> **Task goal**
Copy out the part of the passage about Andrea Vellinga that opens with the words containing "Andrea Vellinga and" and closes with "requested to do so.".

> **Document text**

-- Opening Marker --

Many of us remember hearing about the tragic collapse of stage rigging at the Indiana State Fair last August that left seven people dead and over 40 injured. Andrea Vellinga was one of those victims. This wife and mother from Pendleton, Indiana suffered a major traumatic brain injury (TBI) when her skull was crushed in the collapse. After weeks in a coma, where she relied on a ventilator to help her breathe, it seemed unlikely that Vellinga would return to the same mobility as she had prior to the accident. But a clinical trial using progesterone may be the reason Vellinga is walking today.

Andrea Vellinga and neurologist Michael Turner MD

“Let me see you walk,” says Dr. Michael Turner, a neurosurgeon at Goodman Campbell Brain and Spine in Indianapolis.

With a huge smile, the 30-year-old Vellinga slips off a helmet she wears to protect her skull, slides off the exam table, and walks across the room. She even walks on her toes, like a ballerina, when requested to do so.

-- Closing Marker --

> **Data records**
-- Opening Marker --

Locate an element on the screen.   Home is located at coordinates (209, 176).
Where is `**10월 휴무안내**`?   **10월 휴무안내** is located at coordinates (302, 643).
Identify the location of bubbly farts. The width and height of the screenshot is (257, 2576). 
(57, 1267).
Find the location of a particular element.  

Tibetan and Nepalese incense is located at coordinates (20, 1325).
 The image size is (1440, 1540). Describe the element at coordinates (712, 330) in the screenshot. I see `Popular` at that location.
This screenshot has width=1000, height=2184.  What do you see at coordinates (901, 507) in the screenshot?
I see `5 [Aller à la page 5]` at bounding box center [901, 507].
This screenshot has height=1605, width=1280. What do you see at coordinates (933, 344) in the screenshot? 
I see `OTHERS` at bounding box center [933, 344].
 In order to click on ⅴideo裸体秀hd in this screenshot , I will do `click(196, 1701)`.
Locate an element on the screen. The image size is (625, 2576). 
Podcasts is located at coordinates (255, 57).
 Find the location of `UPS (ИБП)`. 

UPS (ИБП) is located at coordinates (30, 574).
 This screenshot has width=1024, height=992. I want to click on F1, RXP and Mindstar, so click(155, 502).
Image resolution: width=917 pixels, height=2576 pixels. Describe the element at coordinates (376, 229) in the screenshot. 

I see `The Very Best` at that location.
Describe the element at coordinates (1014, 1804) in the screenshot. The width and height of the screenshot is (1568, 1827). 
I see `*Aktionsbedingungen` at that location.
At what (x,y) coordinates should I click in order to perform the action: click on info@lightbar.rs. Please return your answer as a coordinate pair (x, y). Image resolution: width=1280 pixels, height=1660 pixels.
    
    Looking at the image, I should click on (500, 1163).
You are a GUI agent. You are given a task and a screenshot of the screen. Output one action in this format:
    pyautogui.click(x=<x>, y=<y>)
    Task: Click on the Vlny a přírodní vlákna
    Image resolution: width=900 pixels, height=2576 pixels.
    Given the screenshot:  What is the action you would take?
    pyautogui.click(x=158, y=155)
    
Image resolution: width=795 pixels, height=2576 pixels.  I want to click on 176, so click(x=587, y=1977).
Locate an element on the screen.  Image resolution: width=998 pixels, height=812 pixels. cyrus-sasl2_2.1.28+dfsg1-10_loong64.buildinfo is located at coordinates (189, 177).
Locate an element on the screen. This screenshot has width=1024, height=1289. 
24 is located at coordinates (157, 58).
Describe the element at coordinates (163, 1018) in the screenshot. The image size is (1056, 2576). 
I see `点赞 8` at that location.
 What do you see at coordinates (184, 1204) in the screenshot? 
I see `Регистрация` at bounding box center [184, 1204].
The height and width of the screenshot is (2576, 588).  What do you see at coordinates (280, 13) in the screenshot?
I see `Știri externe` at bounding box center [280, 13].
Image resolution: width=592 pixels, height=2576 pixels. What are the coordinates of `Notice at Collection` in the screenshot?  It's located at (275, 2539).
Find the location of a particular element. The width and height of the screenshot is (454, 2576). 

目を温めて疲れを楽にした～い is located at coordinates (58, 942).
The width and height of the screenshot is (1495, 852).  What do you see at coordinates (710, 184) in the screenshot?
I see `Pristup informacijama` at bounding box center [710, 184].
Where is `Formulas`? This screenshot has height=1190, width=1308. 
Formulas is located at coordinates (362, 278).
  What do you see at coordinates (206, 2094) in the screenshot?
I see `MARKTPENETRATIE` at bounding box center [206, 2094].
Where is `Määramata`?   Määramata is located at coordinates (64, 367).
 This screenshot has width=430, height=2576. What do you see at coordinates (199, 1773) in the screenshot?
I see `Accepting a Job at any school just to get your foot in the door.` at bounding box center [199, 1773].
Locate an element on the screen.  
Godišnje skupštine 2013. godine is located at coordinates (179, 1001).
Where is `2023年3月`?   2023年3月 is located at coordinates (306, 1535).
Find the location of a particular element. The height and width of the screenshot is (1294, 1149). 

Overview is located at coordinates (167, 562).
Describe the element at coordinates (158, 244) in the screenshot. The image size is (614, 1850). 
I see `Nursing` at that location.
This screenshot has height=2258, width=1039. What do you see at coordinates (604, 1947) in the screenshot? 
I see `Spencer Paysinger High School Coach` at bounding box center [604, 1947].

-- Closing Marker --

> **Expected answer**
Andrea Vellinga and neurologist Michael Turner MD

“Let me see you walk,” says Dr. Michael Turner, a neurosurgeon at Goodman Campbell Brain and Spine in Indianapolis.

With a huge smile, the 30-year-old Vellinga slips off a helmet she wears to protect her skull, slides off the exam table, and walks across the room. She even walks on her toes, like a ballerina, when requested to do so.